What to do if you are hurt at work

Regardless of your employment status, your employer has a duty of care towards you. This means that if you are hurt at work, you may be able to claim compensation from them. It will help your case enormously if you follow the correct procedure. Here is some guidance.

Get medical attention straight away

Your first port of call should be the company’s first aider. After this, you should decide if you need to go to your doctor or a hospital straight away or if you can wait until you are due to leave work. Generally, you should lean towards the former, not just for your sake, but for the sake of any colleagues who may have to look after you if you take a turn for the worse.

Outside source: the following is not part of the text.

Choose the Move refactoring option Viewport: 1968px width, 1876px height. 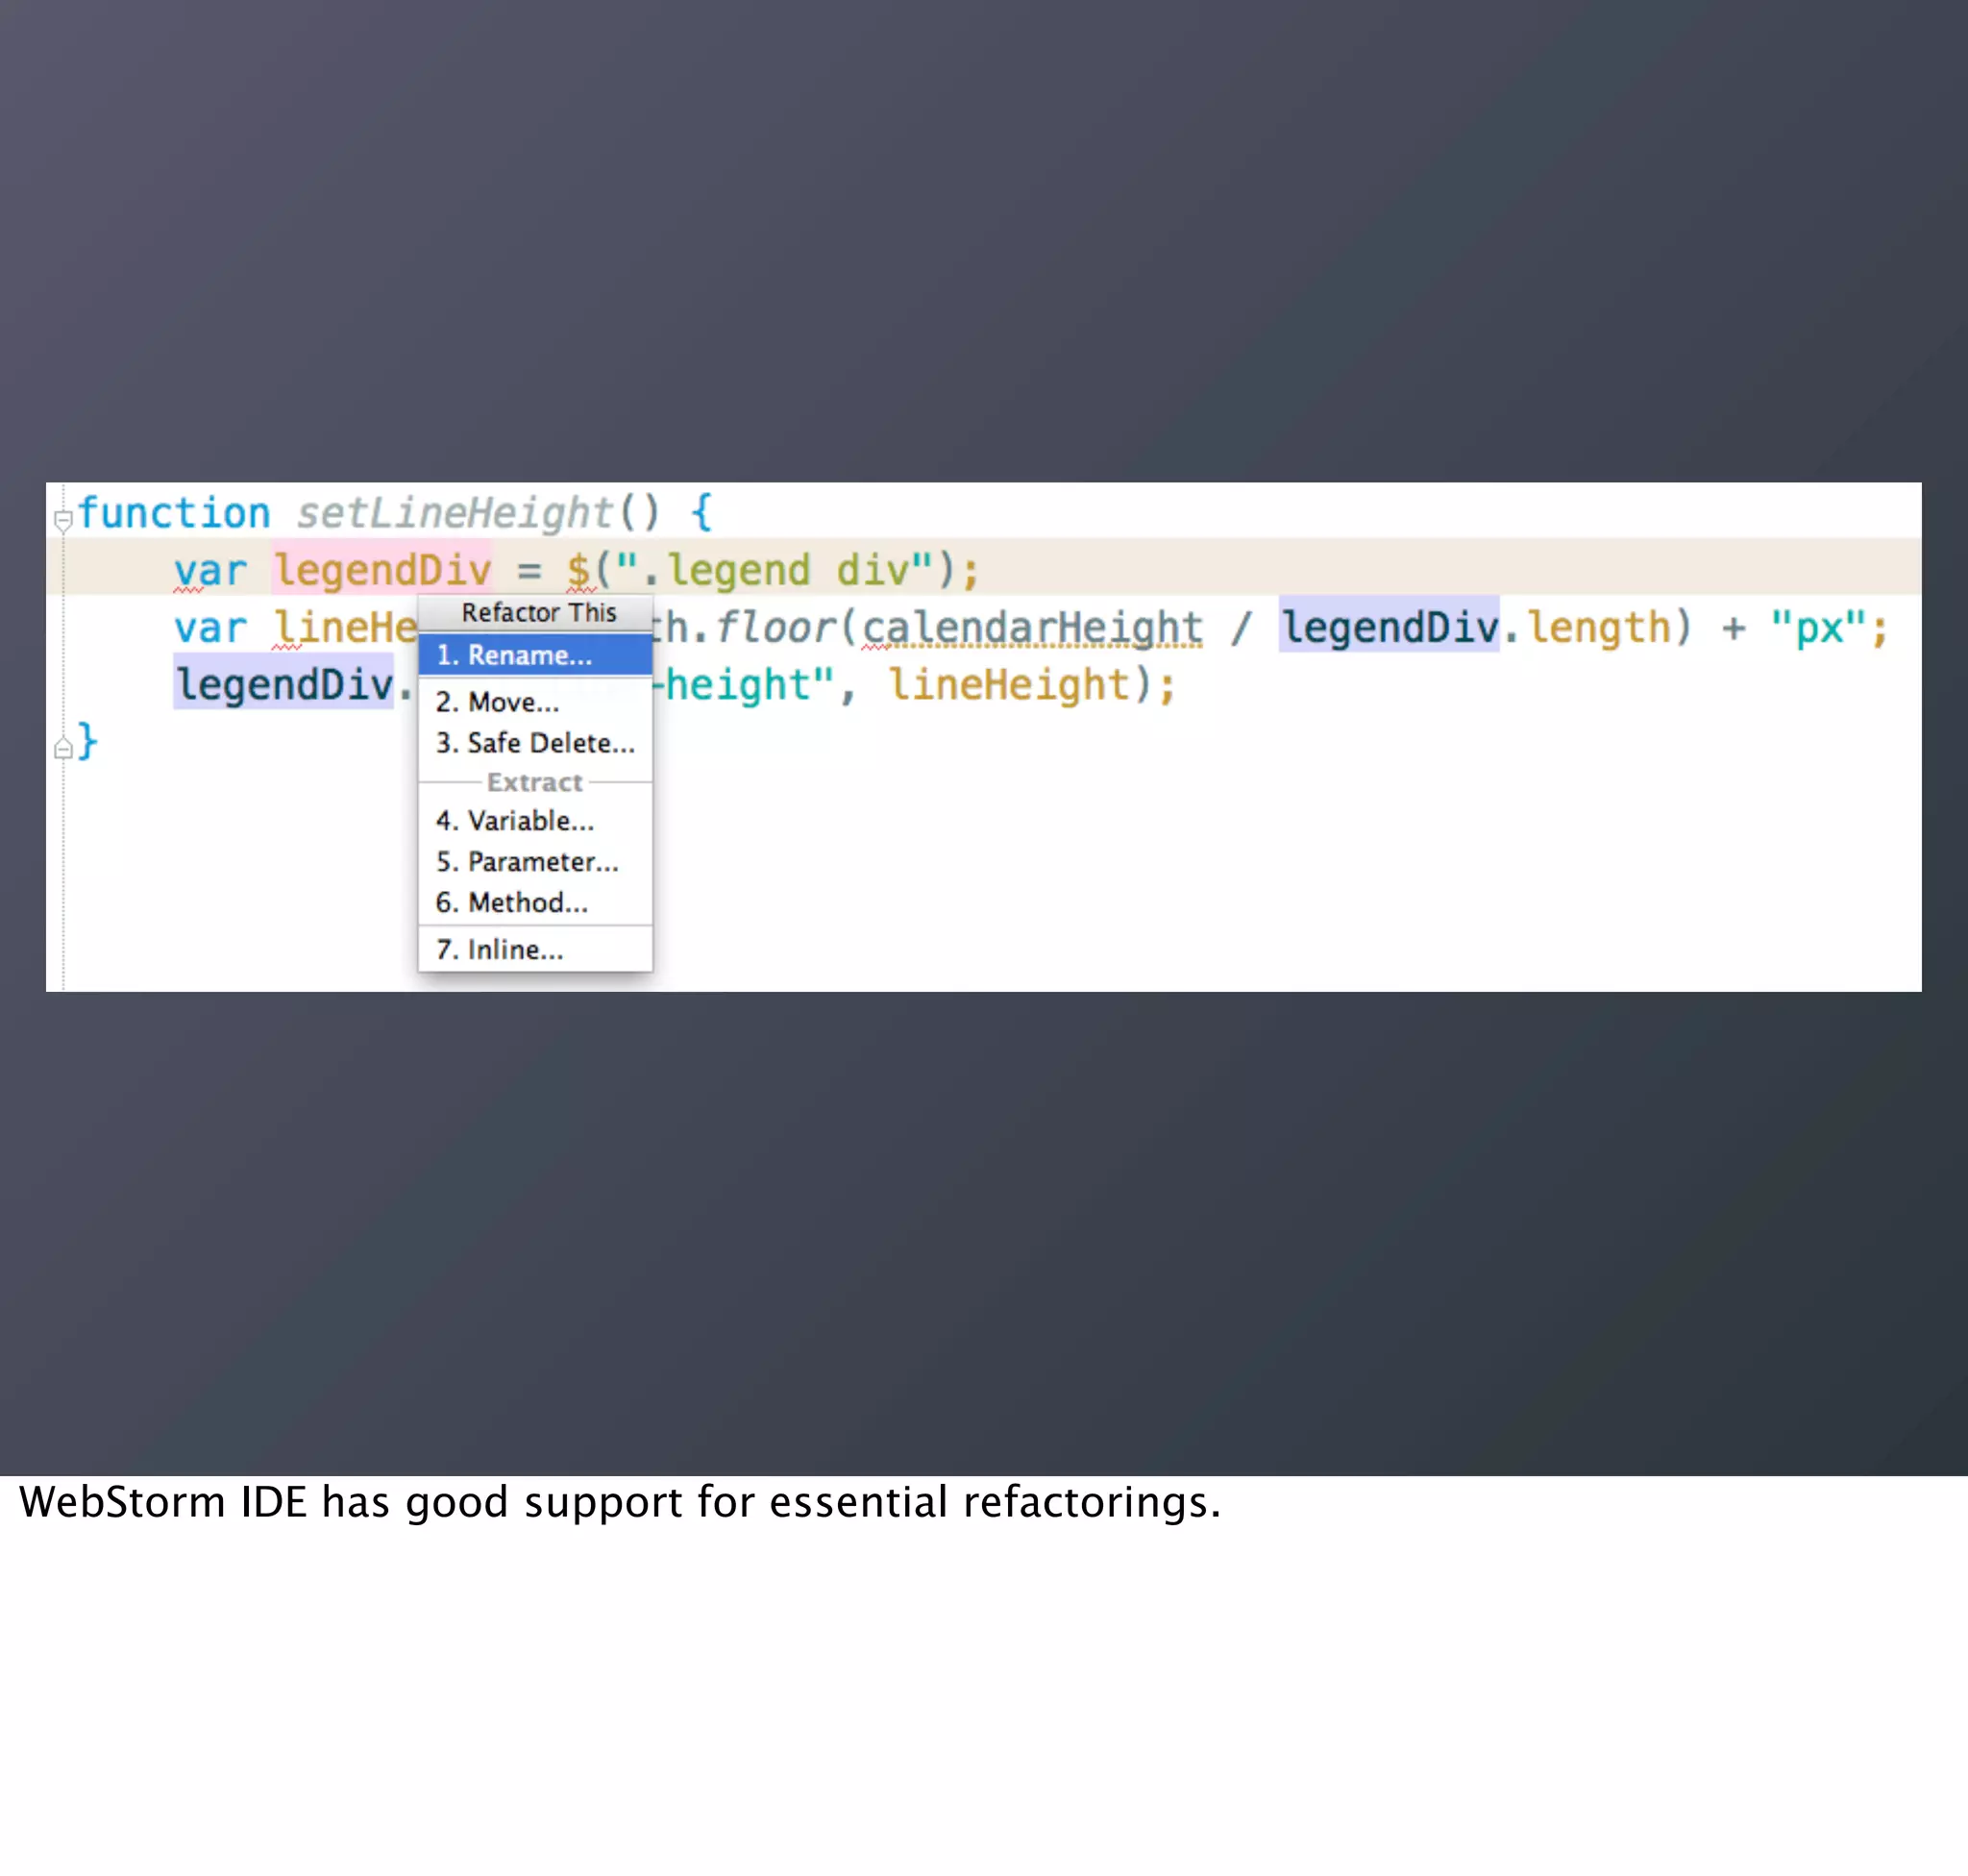click(x=498, y=702)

Make sure the incident is reported to the relevant people

As a minimum, you need to inform your line manager and complete a report of the accident. Ideally, you should do this immediately after the incident, before leaving to see a doctor or go to the hospital. Obviously, whether or not this is feasible will depend on your injuries.

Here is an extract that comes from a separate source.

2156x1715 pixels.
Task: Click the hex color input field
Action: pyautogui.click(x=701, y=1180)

Make your own notes, preferably supported by photographs/video

Whether or not you can take photos or videos will depend partly on your injuries and partly on your place of work. Some places have legitimate reasons for banning employees from taking photos/videos, usually the need to maintain a high degree of security. If you work in such a place, you can ask permission to take photos/videos for you but your employer may refuse out of legitimate security concerns.

For most people, however, high security will not be an issue so work on the basis that it is better to beg forgiveness than to ask permission and take as many photos/as much video as you can.

Record everything you can remember about the lead-up to the incident along with your recollection of what happened and the end result. Usually, the easiest way to do this is with your phone’s voice recorder. If, however, you prefer writing/drawing then do so and take pictures of your notes/drawings immediately afterwards as a safeguard against loss.

Again, you should ideally do this immediately after the incident. You could even do it on the way to the doctor’s or hospital (assuming you’re not driving).

Go to the doctor/hospital

It is strongly recommended to go to a doctor or hospital as soon as possible. You want to start your treatment as soon as possible and you also want verification of your injuries. Keep track of all expenses (including incidental ones like transport) and your treatment.

Write up your notes

Turn your notes into a proper, written record as quickly as you can. Keep all photos and videos, even if you think they’re not actually relevant after all. A lawyer is in a better position to judge that than you.

Keep a journal of everything related to your injury/illness

Record any consequences you experience and expenses you incur along with your symptoms and your treatment.

Enlist the help of a trustworthy colleague

It can be helpful to speak to a trustworthy colleague and ask them to keep track of any changes made at your workplace. Your employer may have legitimate reasons for making these, for example, they may wish to prevent other employees from hurting themselves as you did, but they can also muddy the waters regarding who was responsible for an incident. Ideally, your colleague will photograph or video any changes, at least they should take detailed records.

Speak to a lawyer

Do not try to handle this situation yourself. Find a reputable lawyer and put the issue in their hands.